Here in full is the script that I used. To run from the command line:

python merge.py SRC DST

where SRC is the path to the source library XML file and DST is the path to the destination library XML file.

from __future__ import print_function
import appscript, plistlib, sys
from pprint import pprint
from urlparse import urlparse

# Mapping from XML attribute to iTunes track properties
#
attributeMap = {'Play Count': 'played_count',
                'Play Date UTC': 'played_date',
                'Skip Count': 'skipped_count',
                'Skip Date': 'skipped_date',
                'Rating': 'rating',
                'Album Rating': 'album_rating',
                'Loved': 'loved',
                'Album Loved': 'album_loved',
                'Disliked': 'disliked',
                'Album Disliked': 'album_disliked'
}

def tryAESet(ae, name, value):
    try:
        ae = getattr(ae, name)
        ae.set(value)
        return True
    except AttributeError as err:
        print('*** failed: track has no property "{}"'.format(name))
    except appscript.reference.commandError as err:
        print('*** failed:', err[0], '-', err.errormessage, int(err))
    return False

def getTrackFile(attributes):
    location = attributes.get('Location')
    if location is None: return ''
    return urlparse(location).path.split('/')[-1]

def makeKey(attributes):
    return (attributes.get('Name'), attributes.get('Album'), attributes.get('Total Time'),
            attributes.get('Size'), getTrackFile(attributes))

def makeSrcMap(srcRoot):
    srcMap = {}
    for trackId, attributes in srcRoot['Tracks'].items():
        if attributes.get('Genre') == 'Voice Memo':
            continue

        itemKey = makeKey(attributes)
        if srcMap.get(itemKey) != None:
            print('*** duplicate itemKey:', itemKey)
            pprint(srcMap[itemKey])
            pprint(attributes)
            continue

        srcMap[itemKey] = attributes
    return srcMap

def copyAttributes(dstRoot, srcMap):
    app = appscript.app('iTunes')
    lib = app.library_playlists['Library']
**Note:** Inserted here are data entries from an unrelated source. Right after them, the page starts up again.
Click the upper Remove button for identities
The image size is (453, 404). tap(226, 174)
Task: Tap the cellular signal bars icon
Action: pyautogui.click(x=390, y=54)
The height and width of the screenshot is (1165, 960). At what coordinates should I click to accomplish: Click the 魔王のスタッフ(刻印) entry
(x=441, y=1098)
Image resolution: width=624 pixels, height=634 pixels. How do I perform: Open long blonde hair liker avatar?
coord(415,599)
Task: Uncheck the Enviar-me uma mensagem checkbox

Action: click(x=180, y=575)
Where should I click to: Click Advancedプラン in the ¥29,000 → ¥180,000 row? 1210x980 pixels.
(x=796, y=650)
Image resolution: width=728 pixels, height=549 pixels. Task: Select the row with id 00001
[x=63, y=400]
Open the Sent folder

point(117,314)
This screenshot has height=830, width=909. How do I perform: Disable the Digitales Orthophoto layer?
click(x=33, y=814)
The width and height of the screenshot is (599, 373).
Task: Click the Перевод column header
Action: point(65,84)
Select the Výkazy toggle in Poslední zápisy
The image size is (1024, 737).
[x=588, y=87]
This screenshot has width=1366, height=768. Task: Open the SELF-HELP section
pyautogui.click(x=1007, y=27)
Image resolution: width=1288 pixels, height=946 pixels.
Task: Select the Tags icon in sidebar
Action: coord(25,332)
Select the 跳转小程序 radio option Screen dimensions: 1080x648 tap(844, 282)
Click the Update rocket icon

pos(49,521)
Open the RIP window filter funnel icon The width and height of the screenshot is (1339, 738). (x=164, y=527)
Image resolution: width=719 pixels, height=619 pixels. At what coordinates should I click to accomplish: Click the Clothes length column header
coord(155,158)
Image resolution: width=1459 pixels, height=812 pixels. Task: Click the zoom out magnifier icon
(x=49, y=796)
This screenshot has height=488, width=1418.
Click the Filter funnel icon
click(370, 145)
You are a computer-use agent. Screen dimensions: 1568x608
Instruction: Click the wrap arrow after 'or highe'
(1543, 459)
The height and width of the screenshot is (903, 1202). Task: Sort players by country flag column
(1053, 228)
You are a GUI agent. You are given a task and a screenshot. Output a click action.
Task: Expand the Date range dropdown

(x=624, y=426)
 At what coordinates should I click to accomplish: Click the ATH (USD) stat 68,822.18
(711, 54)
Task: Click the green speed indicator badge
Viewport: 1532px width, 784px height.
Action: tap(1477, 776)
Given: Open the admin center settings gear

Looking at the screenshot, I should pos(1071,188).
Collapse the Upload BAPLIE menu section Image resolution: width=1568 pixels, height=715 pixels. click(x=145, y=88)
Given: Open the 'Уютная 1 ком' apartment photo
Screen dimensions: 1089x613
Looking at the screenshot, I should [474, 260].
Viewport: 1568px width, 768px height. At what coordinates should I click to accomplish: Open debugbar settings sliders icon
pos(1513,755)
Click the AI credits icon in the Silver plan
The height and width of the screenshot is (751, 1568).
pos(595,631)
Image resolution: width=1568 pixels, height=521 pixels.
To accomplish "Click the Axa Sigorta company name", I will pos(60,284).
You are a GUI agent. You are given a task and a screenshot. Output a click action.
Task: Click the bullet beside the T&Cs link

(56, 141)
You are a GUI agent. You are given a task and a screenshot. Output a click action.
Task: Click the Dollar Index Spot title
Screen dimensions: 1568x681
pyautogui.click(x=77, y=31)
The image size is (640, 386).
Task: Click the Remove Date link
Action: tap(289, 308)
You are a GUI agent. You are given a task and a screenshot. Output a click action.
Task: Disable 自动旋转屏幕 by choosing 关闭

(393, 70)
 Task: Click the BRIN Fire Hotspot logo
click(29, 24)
    for trackId, attributes in dstRoot['Tracks'].items():
        if attributes.get('Genre') == 'Voice Memo':
            continue

        itemKey = makeKey(attributes)
        srcItem = srcMap.get(itemKey)
        if srcItem is not None:
            changed = []
            track = None
            for attributeName in ('Play Count', 'Skip Count',
                                  'Rating', 'Album Rating',
                                  'Loved', 'Album Loved',
                                  'Disliked', 'Album Disliked'):
                value = srcItem.get(attributeName)
                if value is not None and track is not 0:
                    if track is None:
                        tracks = lib.tracks[appscript.its.database_ID == attributes['Track ID']].get()
                        if len(tracks) == 1:
                            track = tracks[0]
                        else:
                            track = 0

                    changed.append((attributeName, value))

                    if 'Count' in attributeName:
                        if tryAESet(track, attributeMap[attributeName], value):
                            attributeName = attributeName.split()[0] + ' Date'
                            if attributeName.startswith('Play'):
                                attributeName += ' UTC'
                            tmp = srcItem.get(attributeName)
                            if tmp is not None:
                                tryAESet(track, attributeMap[attributeName], tmp)

                    elif 'Rating' in attributeName:
                        if srcItem.get(attributeName + ' Computed') != True:
                            tryAESet(track, attributeMap[attributeName], value)

                    elif 'Loved' in attributeName or 'Disliked' in attributeName:
                        try:
                            tryAESet(track.attributeMap[attributeName], value)
                        except AttributeError as err:
                            print('*** track has no attribute "{}"'.format(attributeName))

            if len(changed) > 0:
                print('-- updated', itemKey[:2], changed)

def merge(srcPath, dstPath):

    print('-- loading', srcPath)
    srcRoot = plistlib.readPlist(srcPath)

    srcMap = makeSrcMap(srcRoot)
    print('-- found', len(srcMap), 'tracks with metadata')

    print('-- loading', dstPath)
    dstRoot = plistlib.readPlist(dstPath)

    copyAttributes(dstRoot, srcMap)

if __name__ == '__main__':
    merge(sys.argv[1], sys.argv[2])